# Text passage

The fundamental issue which Ingo is trying to say (and which you
apparently don't seem to be understanding) is that utrace doesn't
export a syscall (which is an ABI that we are willing to promise will
be stable), but rather a set of kernel API's (which we never promise
to be stable), and the fact that there will be out-of-tree programs
that are going to be trying to depend on that interface (much like
Systemtap does today when it creates kernel modules) is something that
is considered on par with Nvidia trying to ship proprietary video
drivers.  

(OK, maybe not *quite* as evil as Nvidia because at least SystemTap is
open source, but the bottom line is that enabling out-of-tree modules
isn't considered a good thing, and if we know in advance that there
are out-of-tree modules, there is a strong tendency to want to nip
those in the bud.)

The reason why I avoid Nvidia hardware like the plague is because I
work on bleeding-edge kernels, and even though companies like Nvidia
and Broadcom try very hard to keep up with released upstream kernels,
#1, there is always the concern of what happens if they decide to
change that policy, and #2, invariably something will break during the
-rc1 or -rc2 stage, and then my laptop is useless for running bleeding
edge kernels.  It's one of the reasons why many kernel developers gave
up on SystemTap, because it's not something that can be trusted to be
there, and the fault is not on our changing the API's, it's on
SystemTap depending on API's that were never guaranteed to be stable
in the first place.

If you want to try to slide utrace in, such that we're able to ignore
the fact that there will be this external house that will be built on
quicksand, pointing at how nice the external house will be isn't going
to be helpful.  Nor is pointing at the ability that other people will
be able to build other really nice houses on the aforementioned
quicksand (i.e., out-of-tree kernel modules that depend on kernel
API's).

A simple code cleanup argument is not carrying the day (Look!  We
can cleanup the ptree code!).  It's going to have to be a **really**
cool in-tree kernel funtionality that provides a killer feature (in
Linus's words), enough so that people are willing to overlook the fact
that there's this monster external out-of-tree project that wants to
be depend on API's that may not be stable, and which, even if the
developers don't grump at us, users will grump at us when we change
API's that we had never guaranteed will be stable, and then Systemtap
breaks.

This is probably why Ingo invited you to think about ways of doing
some kind of safe in-kernel bytecode approach.  That has the advantage
of doing away with external kernel modules, with all of their many
downsides: its dependency on unstable kernel API's, the fact that many
financial customers have security policies that prohibit C compilers
on production machines, the inherent security risk of allowing
external random kernel modules to be delivered and loaded into a
system, etc.

  - Ted



Re: linux-next: add utrace tree

2010-01-23 Thread Linus Torvalds


On Sat, 23 Jan 2010, Kyle Moffett wrote:
 
 Now how do we get from here to a moderately portable API for
 interrogating, controlling, and intercepting process state?

# Data shown
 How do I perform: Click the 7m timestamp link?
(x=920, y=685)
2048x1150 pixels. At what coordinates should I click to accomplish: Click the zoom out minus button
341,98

# Direction 1
Answer these questions from the utrace post, one line each, marked (a), (b), and (c):
(a) What does utrace export instead of a syscall?
(b) Which two companies does the writer name as trying very hard to keep up with released upstream kernels?
(c) What security policy of many financial customers is mentioned?
# Direction 2
Summarize the utrace post in two sentences.
# Direction 3
Reproduce the part of the utrace post starting with "Re: linux-next: add" and going on through "intercepting process state?".

# Task answer 1
(a) A set of kernel APIs, which are never promised to be stable.
(b) Nvidia and Broadcom.
(c) Their security policies prohibit C compilers on production machines.

# Task answer 2
The writer says that utrace exports kernel APIs that are never promised to be stable rather than a stable syscall, and that out-of-tree projects like SystemTap depending on such APIs is not considered a good thing, which is one reason many kernel developers gave up on SystemTap. A simple code cleanup argument will not get utrace accepted without a really cool in-tree killer feature, and a safe in-kernel bytecode approach would do away with external kernel modules and their many downsides.

# Task answer 3
Re: linux-next: add utrace tree

2010-01-23 Thread Linus Torvalds


On Sat, 23 Jan 2010, Kyle Moffett wrote:
 
 Now how do we get from here to a moderately portable API for
 interrogating, controlling, and intercepting process state?